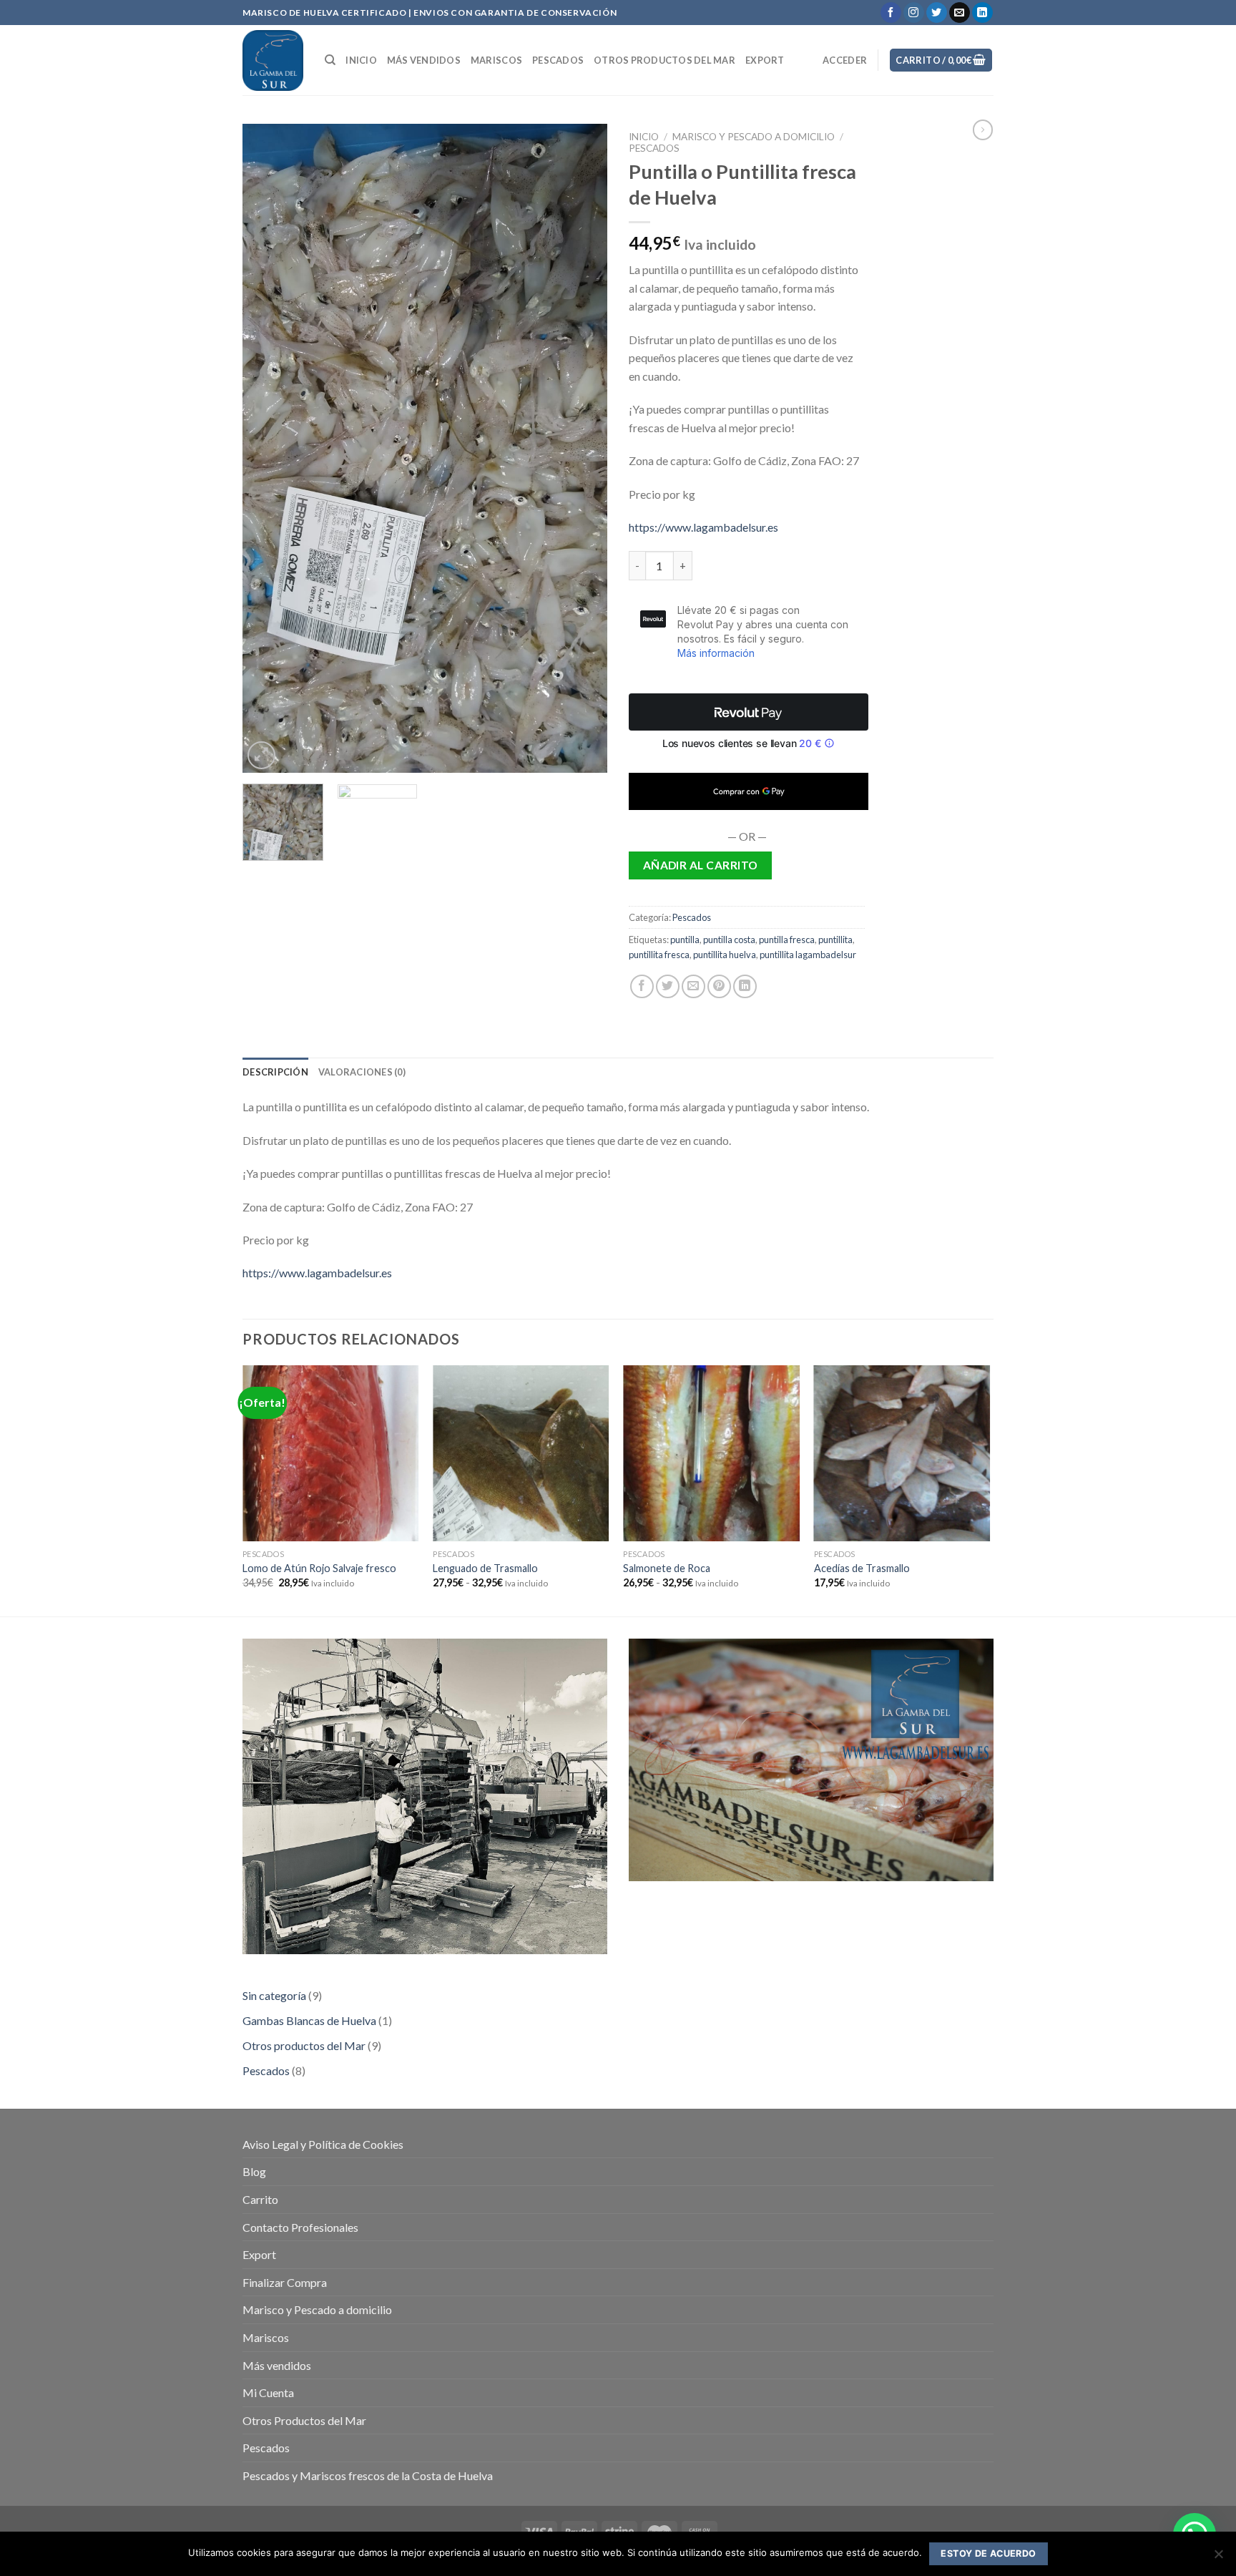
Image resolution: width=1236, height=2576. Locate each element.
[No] (1218, 2558)
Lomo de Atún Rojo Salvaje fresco (319, 1568)
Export (765, 60)
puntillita (835, 939)
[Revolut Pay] (748, 712)
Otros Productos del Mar (664, 60)
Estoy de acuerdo (988, 2553)
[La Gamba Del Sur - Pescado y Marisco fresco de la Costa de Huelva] (272, 60)
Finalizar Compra (284, 2282)
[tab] (275, 1072)
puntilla (685, 939)
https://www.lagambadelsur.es (703, 527)
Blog (254, 2171)
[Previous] (267, 448)
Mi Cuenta (268, 2392)
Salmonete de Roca (666, 1568)
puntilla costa (729, 939)
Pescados (558, 60)
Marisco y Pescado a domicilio (753, 136)
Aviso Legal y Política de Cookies (322, 2144)
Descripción (275, 1072)
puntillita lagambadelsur (808, 954)
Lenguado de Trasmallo (485, 1568)
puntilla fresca (787, 939)
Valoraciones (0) (362, 1072)
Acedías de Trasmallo (862, 1568)
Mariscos (496, 60)
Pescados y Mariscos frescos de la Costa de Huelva (367, 2475)
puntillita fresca (659, 954)
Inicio (361, 60)
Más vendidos (424, 60)
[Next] (582, 448)
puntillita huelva (724, 954)
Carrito (260, 2199)
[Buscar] (330, 60)
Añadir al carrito (700, 865)
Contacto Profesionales (300, 2227)
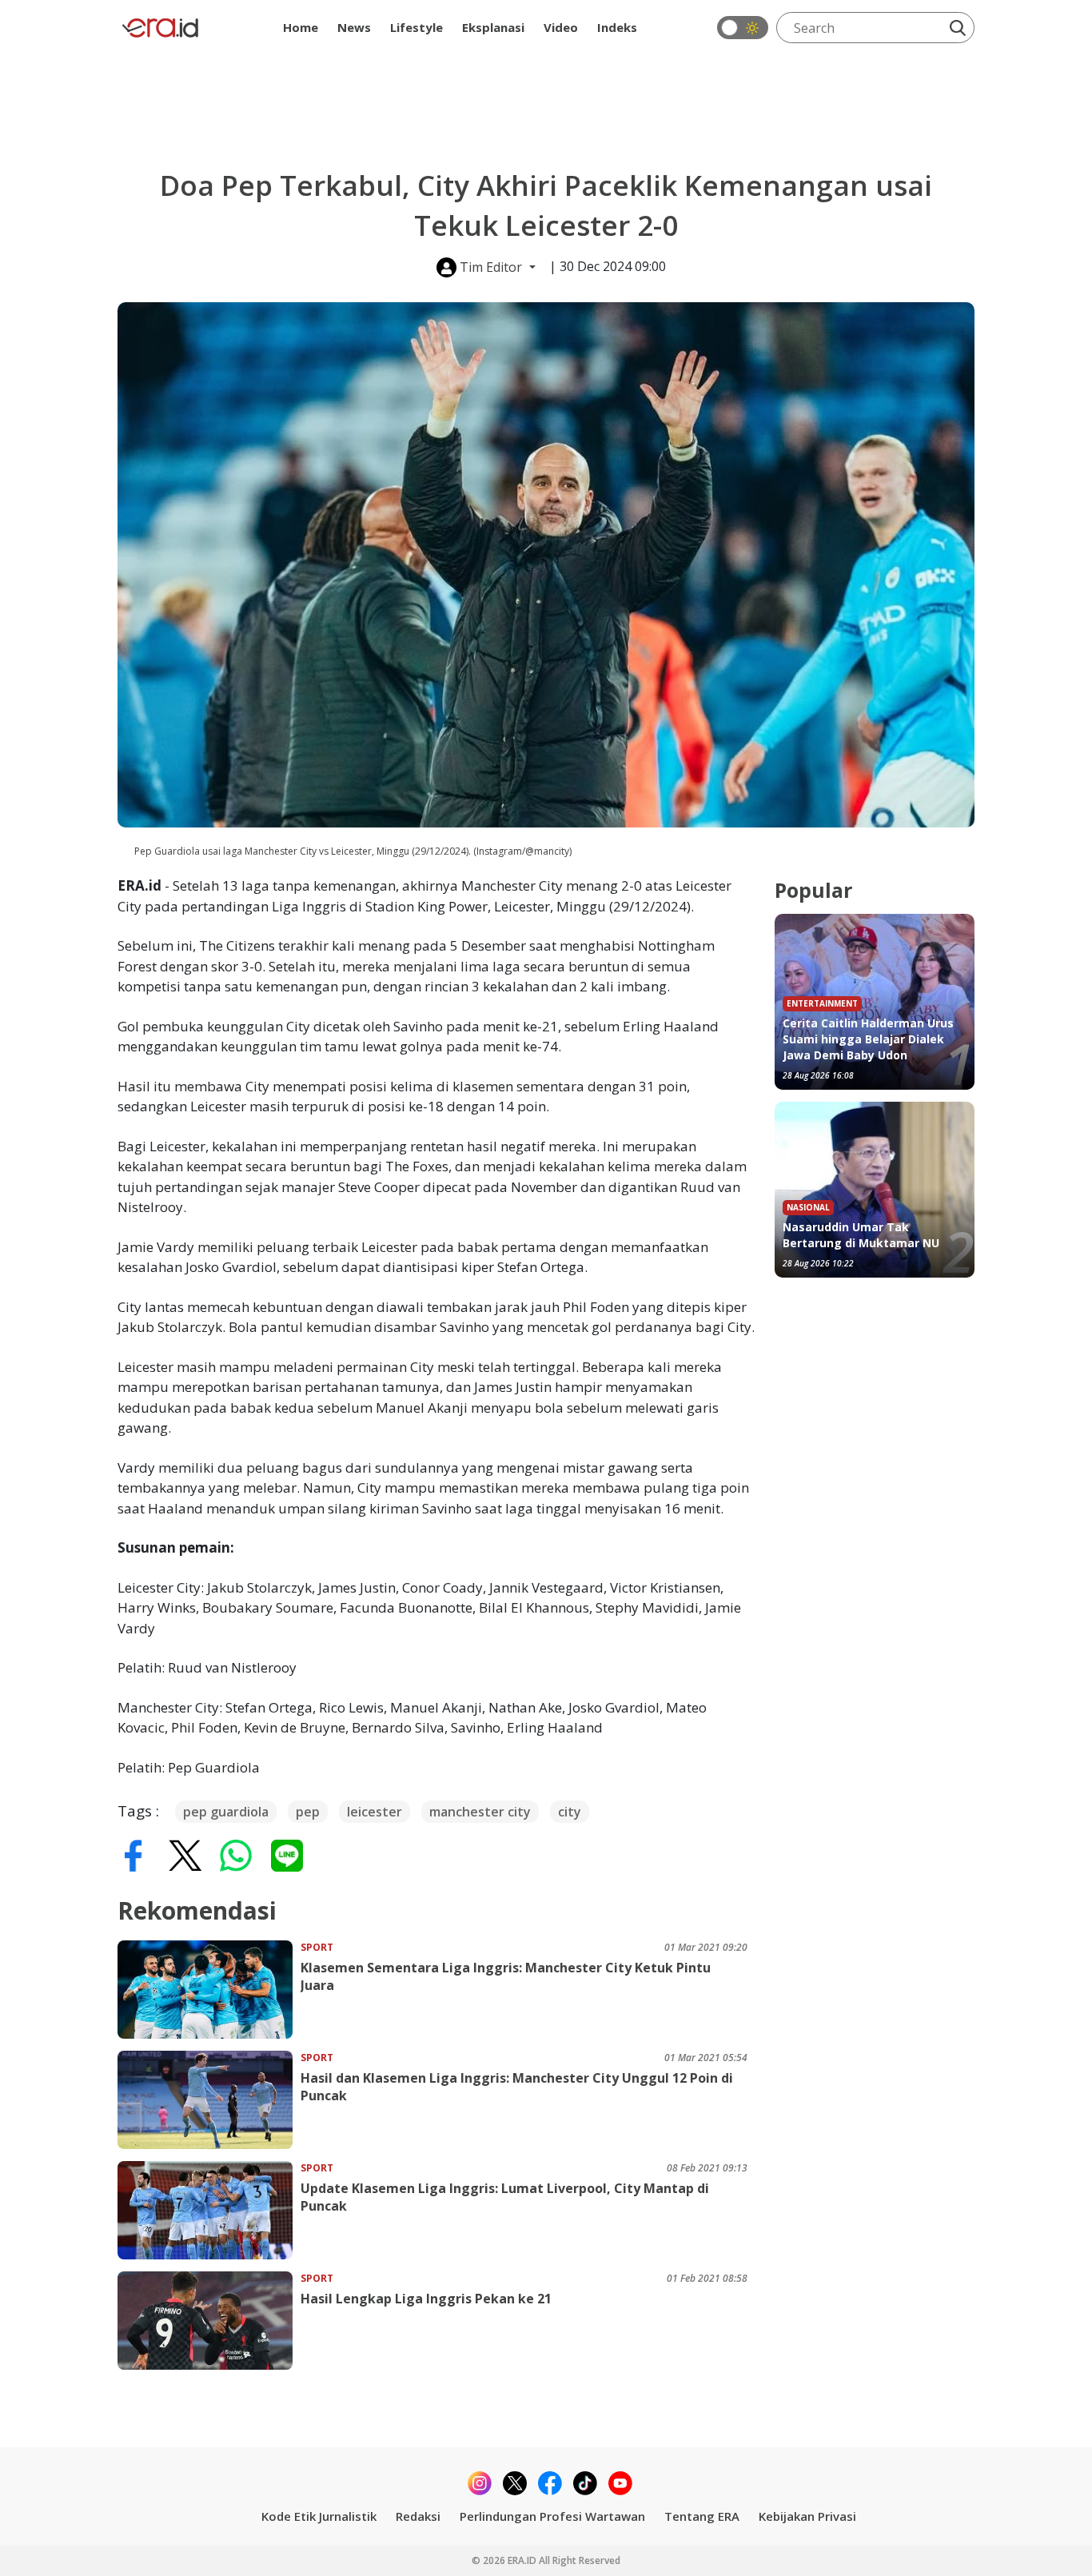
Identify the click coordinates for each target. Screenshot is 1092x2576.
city (569, 1811)
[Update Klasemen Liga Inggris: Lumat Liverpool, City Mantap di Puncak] (209, 2210)
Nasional (808, 1207)
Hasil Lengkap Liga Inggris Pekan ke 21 (426, 2298)
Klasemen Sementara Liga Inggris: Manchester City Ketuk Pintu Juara (506, 1976)
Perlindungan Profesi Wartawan (552, 2516)
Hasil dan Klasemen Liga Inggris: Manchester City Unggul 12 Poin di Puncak (517, 2086)
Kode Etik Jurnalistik (319, 2516)
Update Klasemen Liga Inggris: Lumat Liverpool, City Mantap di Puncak (505, 2197)
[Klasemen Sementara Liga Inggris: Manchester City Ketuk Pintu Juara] (209, 1989)
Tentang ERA (701, 2516)
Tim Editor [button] (490, 267)
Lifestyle (416, 27)
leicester (374, 1811)
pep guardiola (226, 1811)
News (354, 27)
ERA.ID (523, 2560)
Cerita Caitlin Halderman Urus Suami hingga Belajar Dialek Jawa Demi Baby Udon (868, 1039)
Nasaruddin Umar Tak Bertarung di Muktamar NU (861, 1234)
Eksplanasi (493, 27)
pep (308, 1811)
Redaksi (418, 2516)
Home (300, 27)
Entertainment (822, 1003)
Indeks (617, 27)
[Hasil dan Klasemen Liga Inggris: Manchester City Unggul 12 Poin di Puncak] (209, 2100)
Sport (317, 1947)
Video (561, 27)
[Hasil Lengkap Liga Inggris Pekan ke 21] (209, 2320)
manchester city (480, 1811)
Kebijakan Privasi (807, 2516)
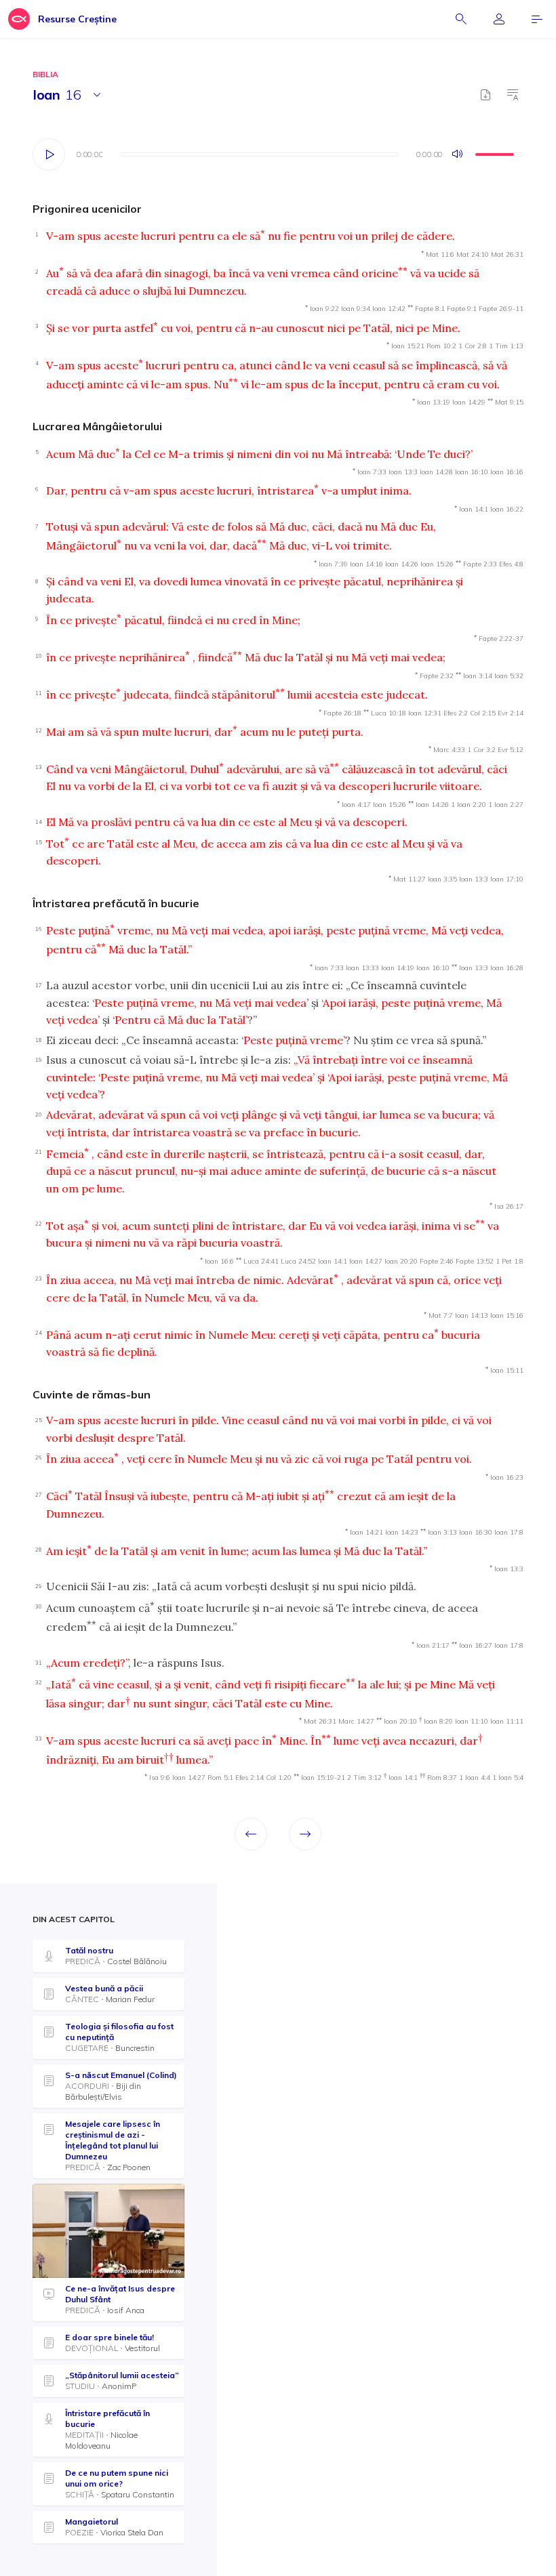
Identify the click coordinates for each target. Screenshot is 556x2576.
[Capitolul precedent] (251, 1834)
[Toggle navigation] (537, 19)
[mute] (458, 154)
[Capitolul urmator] (305, 1834)
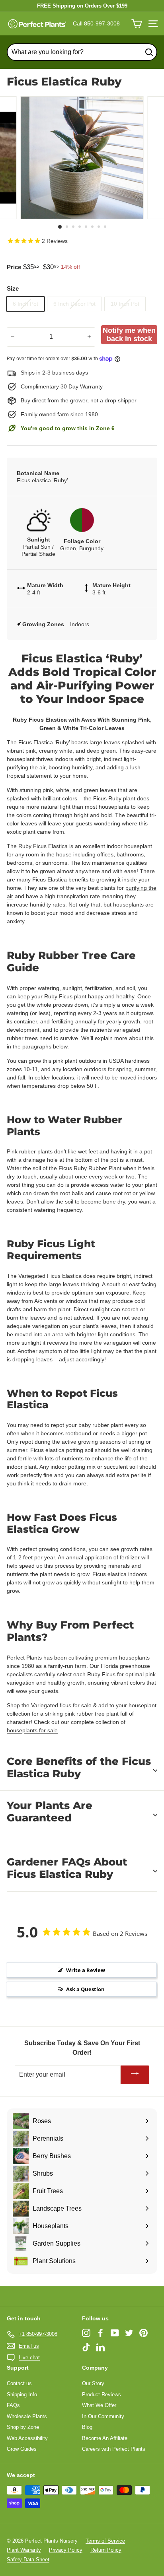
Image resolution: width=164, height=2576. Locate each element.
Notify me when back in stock (129, 334)
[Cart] (137, 23)
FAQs (13, 2405)
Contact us (19, 2383)
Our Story (93, 2383)
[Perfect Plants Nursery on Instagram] (86, 2333)
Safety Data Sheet (28, 2559)
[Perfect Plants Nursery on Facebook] (100, 2333)
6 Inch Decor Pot (74, 304)
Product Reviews (101, 2394)
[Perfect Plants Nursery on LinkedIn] (100, 2347)
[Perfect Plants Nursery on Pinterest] (143, 2333)
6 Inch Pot (25, 304)
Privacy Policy (65, 2550)
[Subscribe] (135, 2074)
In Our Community (103, 2416)
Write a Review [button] (85, 1970)
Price (14, 267)
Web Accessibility (27, 2438)
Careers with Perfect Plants (113, 2449)
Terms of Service (105, 2541)
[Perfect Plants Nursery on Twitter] (129, 2333)
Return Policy (105, 2550)
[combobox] (82, 52)
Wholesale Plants (27, 2416)
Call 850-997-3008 (96, 23)
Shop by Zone (23, 2427)
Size (13, 288)
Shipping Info (22, 2394)
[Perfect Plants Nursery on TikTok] (86, 2347)
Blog (87, 2427)
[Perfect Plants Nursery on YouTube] (115, 2333)
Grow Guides (22, 2449)
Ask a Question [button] (85, 1989)
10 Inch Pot (125, 304)
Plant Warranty (24, 2550)
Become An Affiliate (104, 2438)
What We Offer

- [What is being asked]: A word-for-word restatement of the lines running from the one with "[Perfect Plants Nursery on LinkedIn]" to the last line of the records is the whole answer.

- [Result]:
[Perfect Plants Nursery on LinkedIn] (100, 2347)
[Perfect Plants Nursery on Pinterest] (143, 2333)
6 Inch Pot (25, 304)
Privacy Policy (65, 2550)
[Subscribe] (135, 2074)
In Our Community (103, 2416)
Write a Review [button] (85, 1970)
Price (14, 267)
Web Accessibility (27, 2438)
Careers with Perfect Plants (113, 2449)
Terms of Service (105, 2541)
[Perfect Plants Nursery on Twitter] (129, 2333)
Return Policy (105, 2550)
[combobox] (82, 52)
Wholesale Plants (27, 2416)
Call 850-997-3008 (96, 23)
Shop by Zone (23, 2427)
Size (13, 288)
Shipping Info (22, 2394)
[Perfect Plants Nursery on TikTok] (86, 2347)
Blog (87, 2427)
[Perfect Plants Nursery on YouTube] (115, 2333)
Grow Guides (22, 2449)
Ask a Question [button] (85, 1989)
10 Inch Pot (125, 304)
Plant Warranty (24, 2550)
Become An Affiliate (104, 2438)
What We Offer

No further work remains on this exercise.